_TRAVAIL DEMANDÉ_
Remplacez « Screen dimensions » par « Screen size » dans les entrées ci-dessous, puis recopiez-les sans aucune autre modification.

Données de position des éléments et du texte:
::::::

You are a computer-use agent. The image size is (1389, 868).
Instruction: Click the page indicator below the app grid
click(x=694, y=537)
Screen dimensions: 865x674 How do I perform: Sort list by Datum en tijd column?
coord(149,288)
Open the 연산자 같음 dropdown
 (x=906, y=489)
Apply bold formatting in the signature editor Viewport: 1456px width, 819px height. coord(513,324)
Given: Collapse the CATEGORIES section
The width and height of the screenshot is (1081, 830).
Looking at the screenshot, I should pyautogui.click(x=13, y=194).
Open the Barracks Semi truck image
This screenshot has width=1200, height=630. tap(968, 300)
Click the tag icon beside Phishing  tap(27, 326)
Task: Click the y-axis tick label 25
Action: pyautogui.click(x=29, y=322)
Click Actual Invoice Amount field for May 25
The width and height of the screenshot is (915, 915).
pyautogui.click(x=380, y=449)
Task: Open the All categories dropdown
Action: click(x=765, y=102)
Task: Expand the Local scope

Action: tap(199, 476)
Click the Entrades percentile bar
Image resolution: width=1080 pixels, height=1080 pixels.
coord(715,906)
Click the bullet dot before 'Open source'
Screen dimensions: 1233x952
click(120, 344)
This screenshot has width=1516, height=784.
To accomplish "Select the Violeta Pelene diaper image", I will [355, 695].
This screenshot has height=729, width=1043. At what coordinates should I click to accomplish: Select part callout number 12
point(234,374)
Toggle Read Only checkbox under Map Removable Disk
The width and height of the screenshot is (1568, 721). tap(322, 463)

::::::

_RÉSULTAT_
You are a computer-use agent. The image size is (1389, 868).
Instruction: Click the page indicator below the app grid
click(x=694, y=537)
Screen size: 865x674 How do I perform: Sort list by Datum en tijd column?
coord(149,288)
Open the 연산자 같음 dropdown
 (x=906, y=489)
Apply bold formatting in the signature editor Viewport: 1456px width, 819px height. coord(513,324)
Given: Collapse the CATEGORIES section
The width and height of the screenshot is (1081, 830).
Looking at the screenshot, I should pyautogui.click(x=13, y=194).
Open the Barracks Semi truck image
This screenshot has width=1200, height=630. tap(968, 300)
Click the tag icon beside Phishing  tap(27, 326)
Task: Click the y-axis tick label 25
Action: pyautogui.click(x=29, y=322)
Click Actual Invoice Amount field for May 25
The width and height of the screenshot is (915, 915).
pyautogui.click(x=380, y=449)
Task: Open the All categories dropdown
Action: click(x=765, y=102)
Task: Expand the Local scope

Action: tap(199, 476)
Click the Entrades percentile bar
Image resolution: width=1080 pixels, height=1080 pixels.
coord(715,906)
Click the bullet dot before 'Open source'
Screen size: 1233x952
click(120, 344)
This screenshot has width=1516, height=784.
To accomplish "Select the Violeta Pelene diaper image", I will [355, 695].
This screenshot has height=729, width=1043. At what coordinates should I click to accomplish: Select part callout number 12
point(234,374)
Toggle Read Only checkbox under Map Removable Disk
The width and height of the screenshot is (1568, 721). tap(322, 463)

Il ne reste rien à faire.